- [EXTRAHIERTER TEXT]
=====
Im Echo erkannte die alte Welt irgendein verschwundenes und in einen bloßen Hall verwandeltes Wesen, nach der gewöhnlichen Meinung eine Nymphe als Geliebte des lärmenden Pan, laut einer Variante aber den Knaben Hylas51. Die Nymphen, die ihn entführt, fürchtenA5, Herakles möchte ihn bei ihnen finden und verwandelnA6 ihn in das Echo; nun tönt dem Hyla! rufenden Helden jedesmal ein Hyla! zurück; noch in späten Zeiten, wenn dort am Bache Askanios die Umwohner opferten, rief der Priester ihn dreimal, und dreimal antwortete der Widerhall.

Auch Verwandlungen von Mensch zu Mensch hat der alte Seelenwanderungsglaube hie und da gelten lassen. Auf vieles Flehen einer Mutter hin, zur Vermeidung drohenden Unglückes, verwandeltA7 Leto ein Mädchen in einen Jüngling52.

Ausdrücklich von der Metamorphose geschieden53 ist die Substitution, wodurch die Gottheit einen Menschen aus Gefahren rettet; statt Iphigeniens erscheint eine Hindin, statt der Helena ein Scheinbild, so wie einst Zeus dem Ixion statt der Hera eine Wolke überließ. Um der Vorstellung den Hergang zu erleichtern, wird z.B. beim Opfer Iphigeniens erzählt, die achäischen Anführer hätten dabei ihre Augen abgewendet54.

Das Gottwerden eines Menschen tritt bisweilen bei seinem natürlichen oder gewaltsamen aber freiwilligen Tode ein; Ktesylla, von der sonst nichts Außergewöhnliches überliefert ist, wird beim Austragen auf der Bahre zur Taube, und ihre Landsleute werden durch ein Orakel angewiesen, sie als Aphrodite zu verehren55. Die junge Aspalis aus dem thessalischen Melite hat sich einem Tyrannen durch Selbstmord entzogen; indem man sie aber herrlich bestatten will, findet sich statt der Leiche ein Xoanon oder Holzbild vor neben einem (bereits vorhandenen) der Artemis, und jenes erhält nun seine Verehrung unter dem Namen Aspalis Ameiletos Hekaerge56. Wahrscheinlich gilt sie fortan wie eine Schwester der Artemis. Lebend verschwand Britomartis, indem sie auf Ägina vor ihrem zudringlichen Schiffmann in einen Hain entwich; seither wurde sie göttlich verehrt als Aphae, die Unsichtbare57. Laut andern sprang sie ins Meer, und beide Sagen mögen wohl ursprünglich Sinnbilder des untergehenden Mondes gewesen sein. Eine deutliche Beförderung eines Menschen zum Gotte ist die des Fischers Glaukos von Anthedon, nachdem er von einem gewissen Kraut gegessen, zum weissagenden Dämon des Meeres58. Auch Ino und Melikertes gehören hierher, die, nachdem sie ins Meer gesprungen, zu den Gottheiten Leukothea und Palämon geworden sind und den Seefahrern im Sturme helfen, und ebenso der zum Gotte gewordene Amphiaraos. Wir haben es hier mit einer frühen Art von Euhemerismus zu tun.
=====
- [BEREITGESTELLTE DATEN]
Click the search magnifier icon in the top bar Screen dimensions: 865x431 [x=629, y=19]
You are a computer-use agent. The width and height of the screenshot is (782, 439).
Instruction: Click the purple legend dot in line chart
=====
- [AUFGABE] Entscheide für jede Aussage, ob sie mit dem Auszug über antike Verwandlungssagen übereinstimmt, und belege dein Ja oder Nein mit einem wörtlichen Zitat daraus. 1. Britomartis wurde nach ihrem Verschwinden als Aphae verehrt. 2. Zeus überließ dem Ixion statt der Hera ein Scheinbild. 3. Glaukos von Anthedon war von Beruf Jäger. Stütze dich ausschließlich auf den Text.

- [LÖSUNG]
1. Ja: „seither wurde sie göttlich verehrt als Aphae, die Unsichtbare“
2. Nein: „so wie einst Zeus dem Ixion statt der Hera eine Wolke überließ“
3. Nein: „des Fischers Glaukos von Anthedon“